── 文書の抜粋

絆は埋もれない | 栗城史多オフィシャルブログ Powered by Ameba

絆は埋もれない

4月1日22時。
一台のハイエースに、大量の段ボールを詰め込む。
運送業者かと思うぐらいの段ボール。

中身は下着2100枚と、アンファーさんから提供してもらったシャンプー(スカルプD)200本。
こんなに沢山の下着を買うことは、一生で今回だけになるように祈りたい。

この大量の下着の行き先は、宮城県石巻市。
今回の東北太平洋沖地震で、大きな被害が出た場所。
地震発生からの数日間、直接被害を受けていなくても多くの人が連日報道されるテレビを見て悲しみ、
そして自分の無力さからくる罪悪感を感じていたことだろう。
そう思っている人も多いのではないだろうか。

震災発生の3月11日、僕はシシャパンマ8027m南西壁のスキー滑降に向けたトレーニングのため、アラスカのバルディーズ山脈に向かっていた。
夜空には巨大なオーロラが現れ、見たことのない巨大なカーテンが夜空を包んでいた。
写真を撮ってtwitterでつぶやいている時に、地震の情報が入ってきた。

────

作業内容: ブログ記事のうち、「中身は下着2100枚と、アン」を含む箇所から始めて「ディーズ山脈に向かっていた。」までを、一字一句変えずに引用してください。 この後に続く行は、上のブログ記事とは関係がありません。

── データ行

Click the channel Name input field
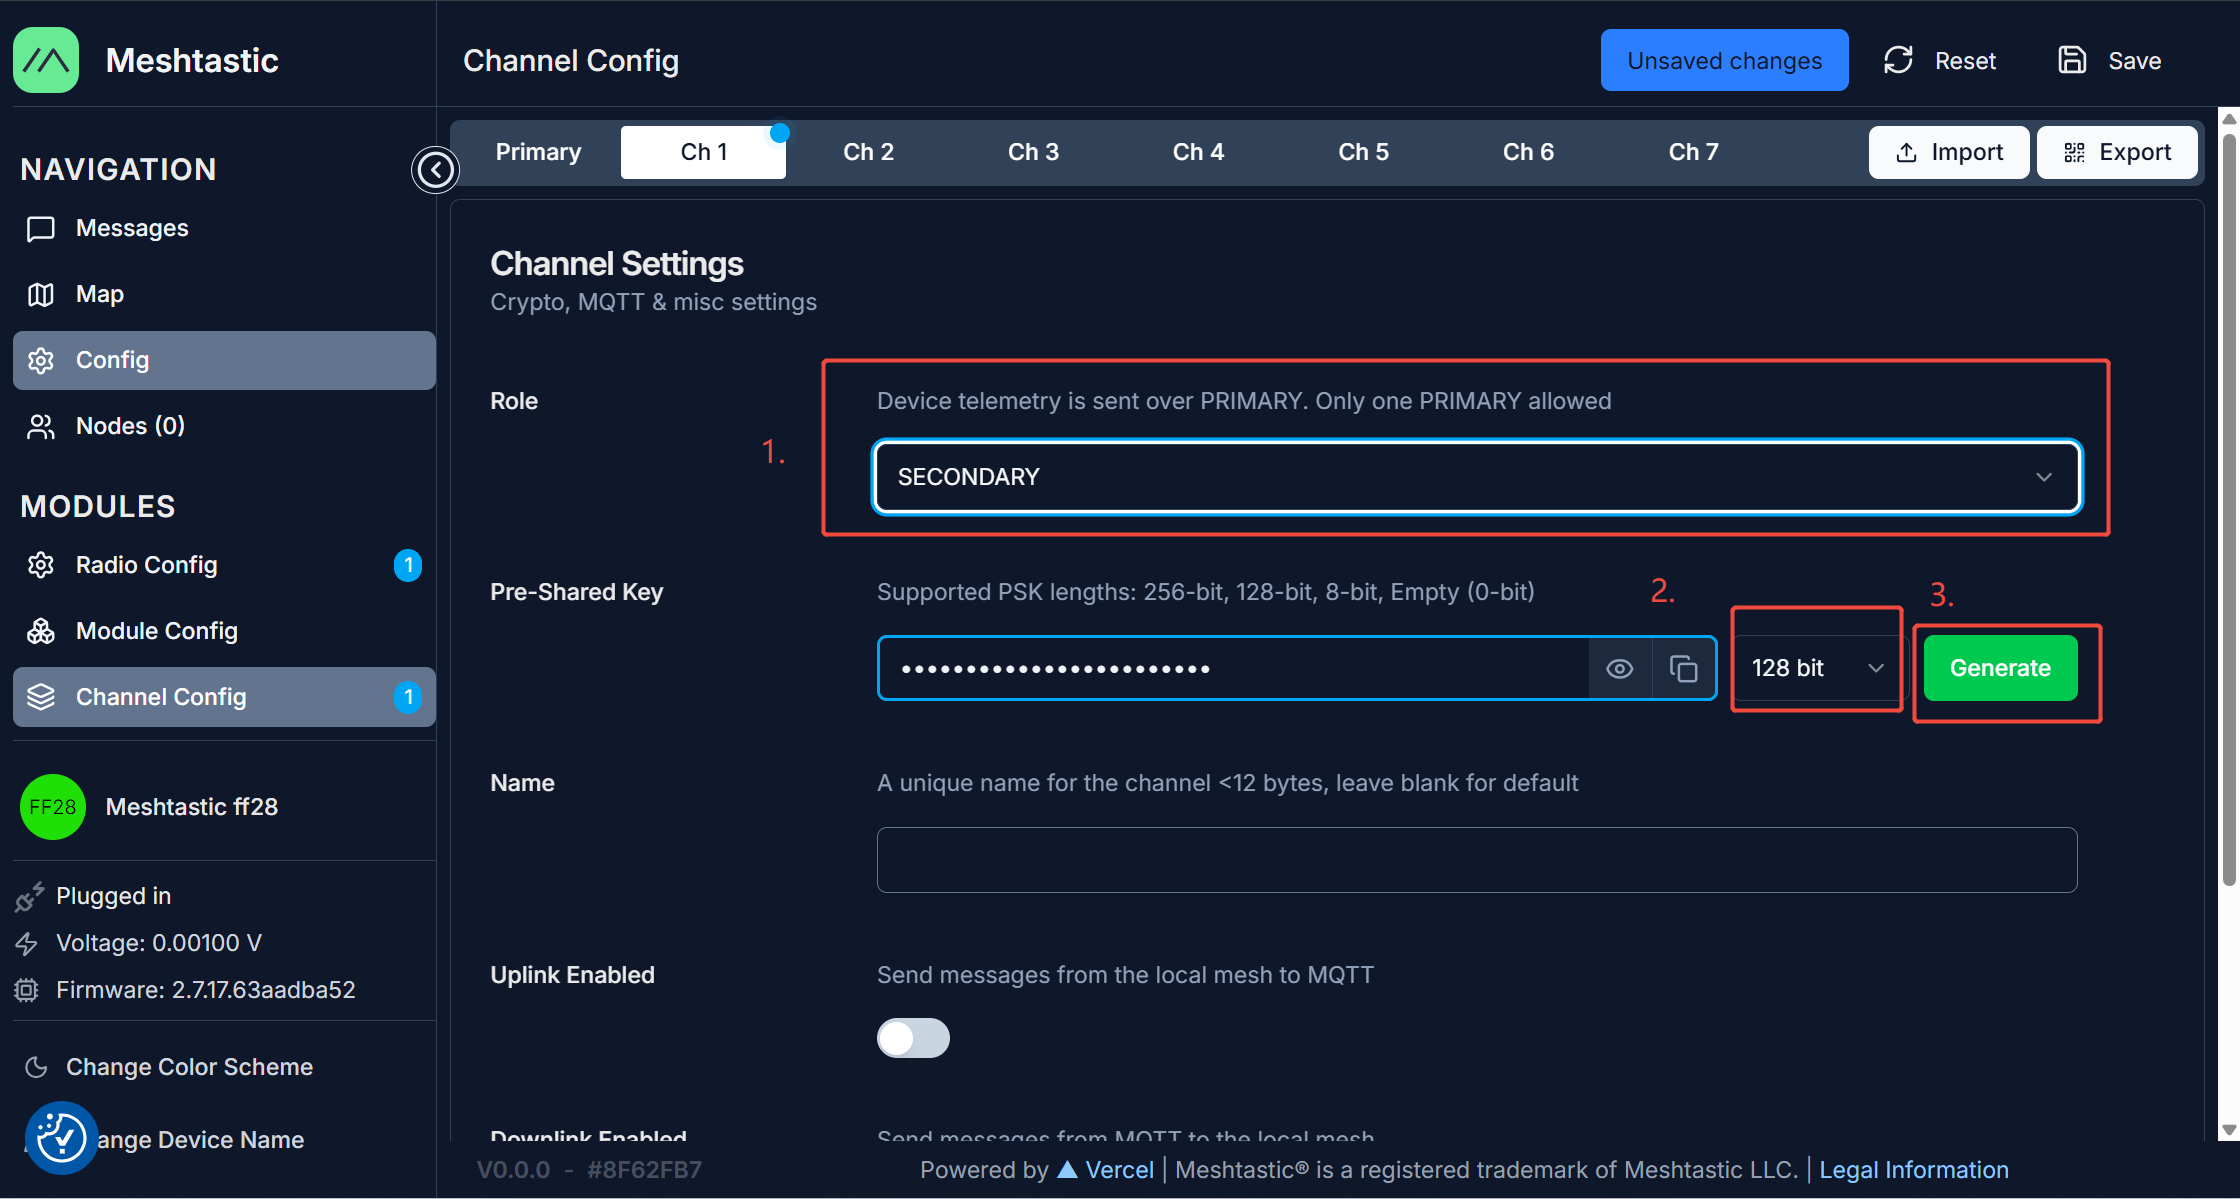This screenshot has width=2240, height=1199. (1476, 860)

────

解答:
中身は下着2100枚と、アンファーさんから提供してもらったシャンプー(スカルプD)200本。
こんなに沢山の下着を買うことは、一生で今回だけになるように祈りたい。

この大量の下着の行き先は、宮城県石巻市。
今回の東北太平洋沖地震で、大きな被害が出た場所。
地震発生からの数日間、直接被害を受けていなくても多くの人が連日報道されるテレビを見て悲しみ、
そして自分の無力さからくる罪悪感を感じていたことだろう。
そう思っている人も多いのではないだろうか。

震災発生の3月11日、僕はシシャパンマ8027m南西壁のスキー滑降に向けたトレーニングのため、アラスカのバルディーズ山脈に向かっていた。